A new report by the FBI finds that reported hate crimes in the U.S. were up in 2017—the third year in a row a rise in bias-motivated incidents has been recorded. The numbers are partially a reflection of an increase in police reporting of hate crimes.
Iowa Republican Congressmember Steve King is coming under fire after the conservative media outlet The Weekly Standard released audio of him referring to immigrants as “dirt.” King was speaking at a campaign stop one day before the midterm elections.
Rep. Steve King: “So, I guess I’m going to have to go get some dirt from Mexico to grow the next batch.”
Unidentified: “Trust me, it’s on its way.”
Rep. Steve King: “Well, yeah, there’s plenty of dirt. It’s coming from the West Coast, too, that and a lot of other places besides. This is the most dirt we’ve ever seen.”
After The Weekly Standard reported King’s comments in print last week, King’s campaign insisted the remarks were fabricated, challenging The Weekly Standard to release the audiotape. Steve King narrowly beat Democratic challenger J.D. Scholten last week to retain his congressional seat despite his frequent racist remarks, his ties to white nationalists and his support for far-right candidates overseas.
The United Nations has joined human right groups in raising alarm over the planned repatriation of Rohingya refugees from Bangladesh to Burma. U.N. High Commissioner for Human Rights Michelle Bachelet called on Bangladesh Tuesday to halt the plans. Over 10,000 Rohingya were killed, while more than 700,000 fled Burma from August 2017 to August 2018, according to U.N. numbers.
In Gaza, a ceasefire brokered by Egypt was agreed to by Israel and Hamas-led factions Tuesday. Israeli airstrikes killed at least seven Palestinians since Monday as violence flared in the besieged Gaza Strip. Israel says one 40-year-old man was killed by Gaza rocket fire and 70 others were wounded, marking the worst violence since Israel’s 2014 assault on Gaza.

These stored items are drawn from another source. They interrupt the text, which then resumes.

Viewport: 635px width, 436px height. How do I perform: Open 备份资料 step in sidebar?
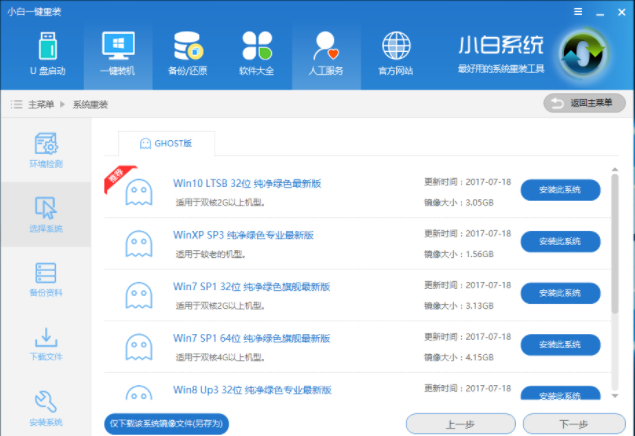pos(45,279)
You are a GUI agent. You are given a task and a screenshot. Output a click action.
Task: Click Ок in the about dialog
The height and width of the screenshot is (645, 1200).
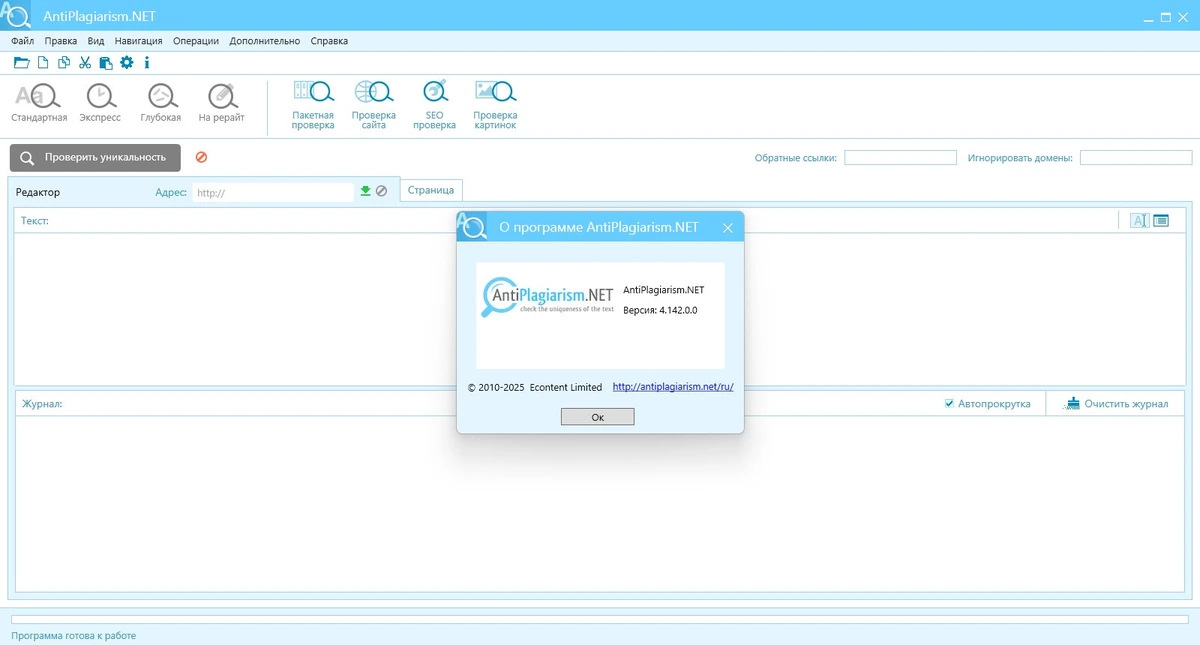point(597,417)
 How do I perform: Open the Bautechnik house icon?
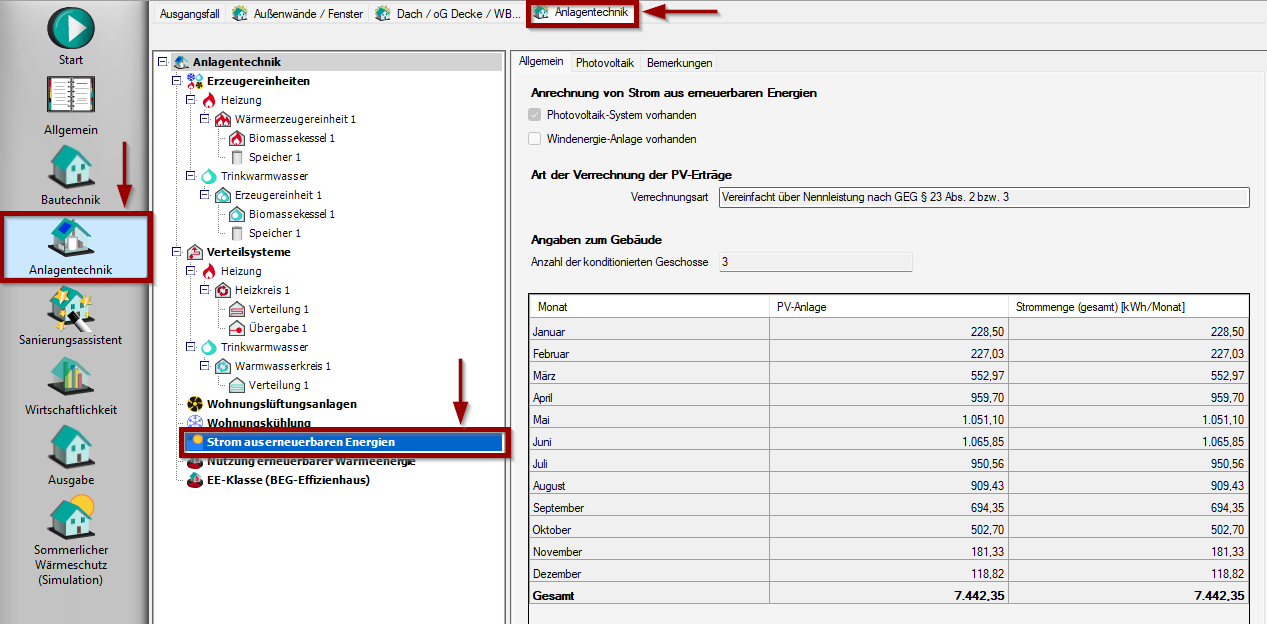click(x=71, y=167)
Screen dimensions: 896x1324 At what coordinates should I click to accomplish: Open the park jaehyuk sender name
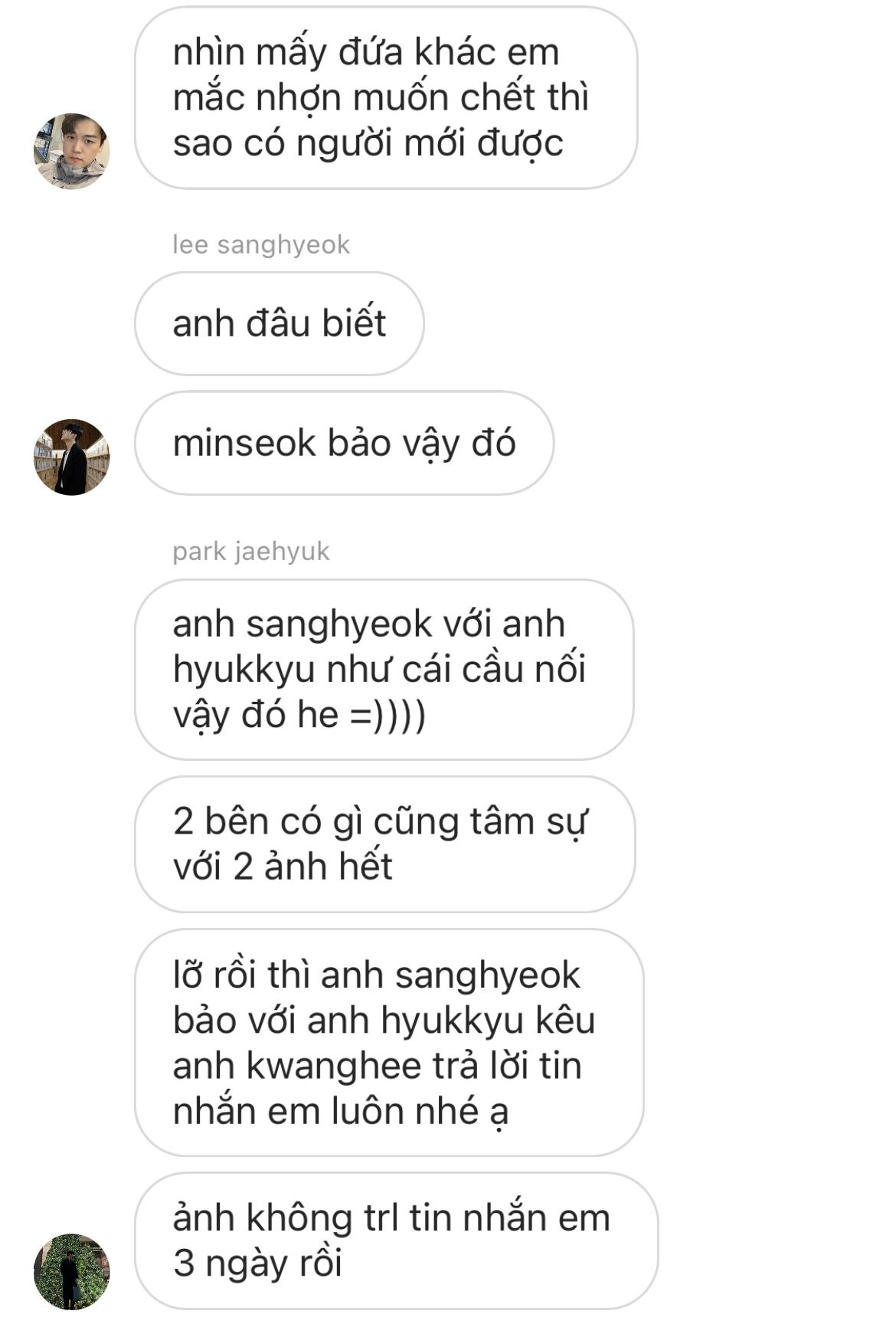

And German Chancellor Angela Merkel called Tuesday for the future development of a European Union military.
Chancellor Angela Merkel: “We have made a lot of progress in the area of structural military cooperation. That’s good and is mostly supported here. But we should—and I’m saying this also because of developments in recent years—we should work on a vision of one day establishing a real European army.”
Her statements echoed a vision recently expressed by French President Emmanuel Macron. President Trump attacked Macron during a tweetstorm Tuesday following his tense visit to Paris for Armistice commemoration events over the weekend. Trump wrote, “Emmanuel Macron suggests building its own army to protect Europe against the U.S., China and Russia. But it was Germany in World Wars One & Two–How did that work out for France? They were starting to learn German in Paris before the U.S. came along. Pay for NATO or not!”